Задания »
1) Выпишите из отрывка о перелете Громова часть, которая открывается словами «Весть о новой» и закрывается словами «благополучном окончании полета.».
2) Изложите содержание отрывка о перелете Громова в двух предложениях.
3) Назовите фамилии всех членов экипажа, указанных в отрывке о перелете Громова.

Отрывок текста »
====

О завершении этого памятного полета Михаил Михайлович Громов рассказал так:
«Заканчивается световой день, продолжавшийся пятьдесят часов, самый длинный и самый знаменательный день нашей жизни. Наступает ночь. Мы летим на юг по радиомаякам. Долго не видно Сан-Франциско. Но вот он появился, мерцая мириадами огней. Нас ждут. Рекорд дальности побит, и на аэродроме собралась многотысячная толпа. Решаем лететь дальше и радируем об этом. К рассвету подходим к границам Мексики. Достигнута предельная точка маршрута. В тот день, когда были у Туполева, мы доказывали, что долетим до мексиканской границы и сядем в Сан-Диего, а он твердил: «Спокойно. Хотя бы до Сан-Франциско».
Утренний туман закрывает прибрежную полосу вместе с аэродромами и городами Сан-Диего и Лос-Анджелес. Приходится выбирать площадку среди гор. Через 62 часа 17 минут полета производим посадку около городка Сан-Джасинто. Перелет закончен. Рекорд французских летчиков Кодоса и Росси превзойден более чем на тысячу километров.
Мы вступаем на американскую землю, и счастливая улыбка не сходит с наших утомленных, небритых лиц. Суровая стихия Арктики и напряженность борьбы сменяются сияющей синевой южного утра, чувством легкости и полного удовлетворения. Дело сделано».
Весть о новой победе советской авиации молниеносно облетела мир. Через несколько часов экипаж получил приветственную телеграмму от руководителей нашей партии и правительства:
«Громову, Юмашеву, Данилину. Поздравляем с блестящим завершением перелета Москва — Северный полюс — Соединенные Штаты Америки и установлением нового мирового рекорда дальности полета по прямой. Восхищены вашим героизмом и искусством, проявленными при достижении новой победы советской авиации. Трудящиеся Советского Союза гордятся вашим успехом. Обнимаем вас и жмем ваши руки».
В 5 часов утра по местному времени летчики вышли из машины на пустынную лужайку. Аэропорт в Сан-Диего не смог их принять из-за плохой погоды. Так что местом посадки оказалось поле ранчо, а его хозяин — первым, кто встретил пилотов на земле Америки. Громов вручил ему записку и попросил сообщить посольству СССР о благополучном окончании полета.
Не прошло и двадцати минут, как самолет окружила огромная толпа местных жителей. Приветствия, восклицания восторга.
В тот счастливый день радиостанции мира передали последнюю итоговую информацию перелета Москва — Сан-Джасинто:
«15 июля 1937 года. 10 148 километров за 62 часа 17 минут. Маршрут: Москва — остров Колгуев — Новая Земля — остров Рудольфа — Северный полюс — остров Патрика — земля Бэнкса — Сиэтл — Сан-Франциско — Лос-Анджелес — Сан-Джасинто. Экипаж: Громов, Юмашев, Данилин. Самолет: АНТ-25, мотор АМ-34 с редуктором, 950 л. с.»

====

Материал »
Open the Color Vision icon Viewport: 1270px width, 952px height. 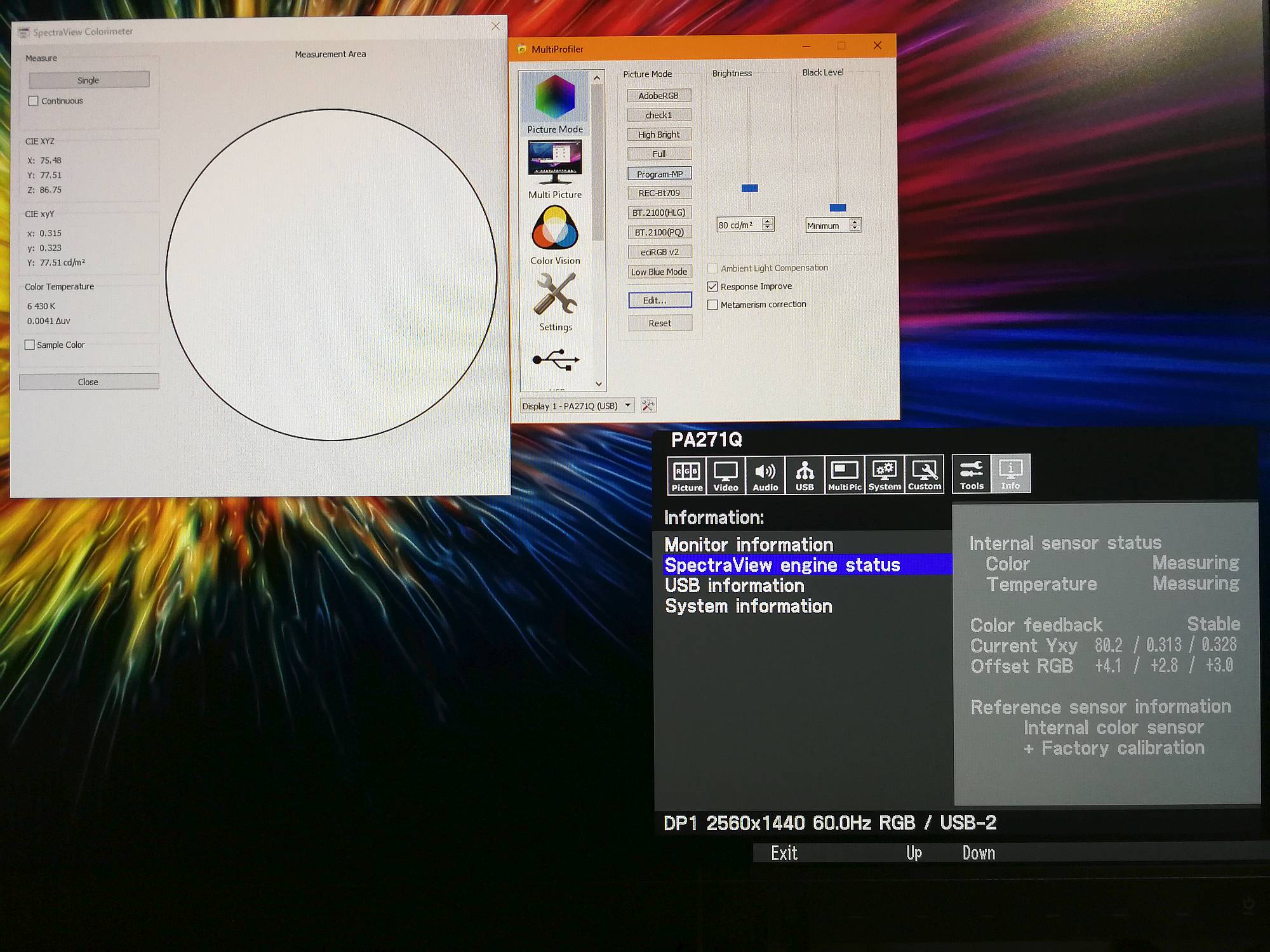(554, 228)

====

Ответы »
1)
Весть о новой победе советской авиации молниеносно облетела мир. Через несколько часов экипаж получил приветственную телеграмму от руководителей нашей партии и правительства:
«Громову, Юмашеву, Данилину. Поздравляем с блестящим завершением перелета Москва — Северный полюс — Соединенные Штаты Америки и установлением нового мирового рекорда дальности полета по прямой. Восхищены вашим героизмом и искусством, проявленными при достижении новой победы советской авиации. Трудящиеся Советского Союза гордятся вашим успехом. Обнимаем вас и жмем ваши руки».
В 5 часов утра по местному времени летчики вышли из машины на пустынную лужайку. Аэропорт в Сан-Диего не смог их принять из-за плохой погоды. Так что местом посадки оказалось поле ранчо, а его хозяин — первым, кто встретил пилотов на земле Америки. Громов вручил ему записку и попросил сообщить посольству СССР о благополучном окончании полета.

2) Экипаж в составе Громова, Юмашева и Данилина на самолете АНТ-25 пролетел от Москвы через Северный полюс в США. Через 62 часа 17 минут полета, преодолев 10 148 километров, он сел у городка Сан-Джасинто, превзойдя рекорд французских летчиков Кодоса и Росси более чем на тысячу километров, и получил поздравительную телеграмму от руководителей партии и правительства.

3) Громов, Юмашев, Данилин